*** SELECTION ***

We note that in an unreported Crown Court case to which we were referred, R v Agada (8 September 2023), which the trial judge stated to be a simple case of fraud and theft, in which no contact had been made with the police or the CPS, the court made an order under s17(1) of the POA 1985 but reduced the award by ordering pursuant to s17(2A) that the determining officer cap or restrict costs by reference to CPS rates.
Having set out those general considerations, we return to the facts and circumstances of the present case. In doing so, we shall focus on the present application, which relates only to the costs of the abuse application and the appeal against the judge’s ruling. However, since the private prosecutors have chosen to make that application at this stage, it will be necessary to consider some features of the prosecution as a whole.

***

◆ TASK LIST
[1] List every case and statutory provision cited in the judgment excerpt above.
[2] In the judgment excerpt above, what did the court in R v Agada order pursuant to s17(2A)?

*** SUPPLIED DATA ***

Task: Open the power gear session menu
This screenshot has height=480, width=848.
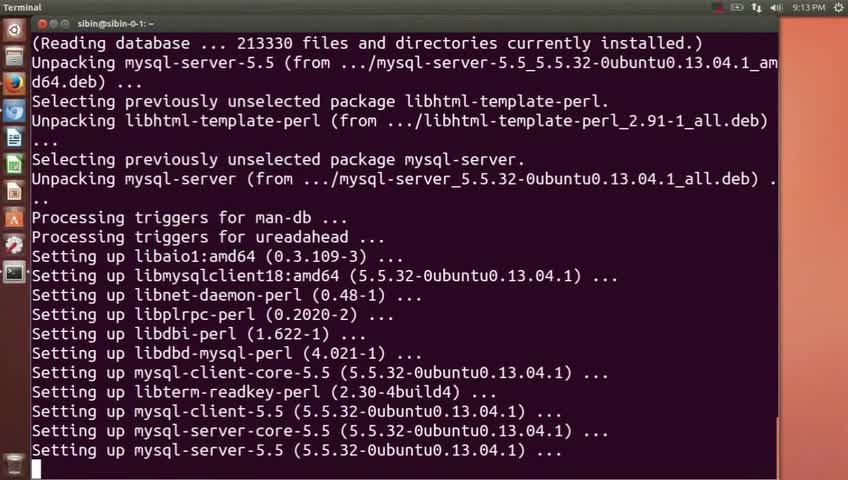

***

◆ SOLUTIONS FOR EACH TASK
[1]
- R v Agada (8 September 2023)
- s17(1) of the POA 1985
- s17(2A)

[2] It ordered that the determining officer cap or restrict costs by reference to CPS rates.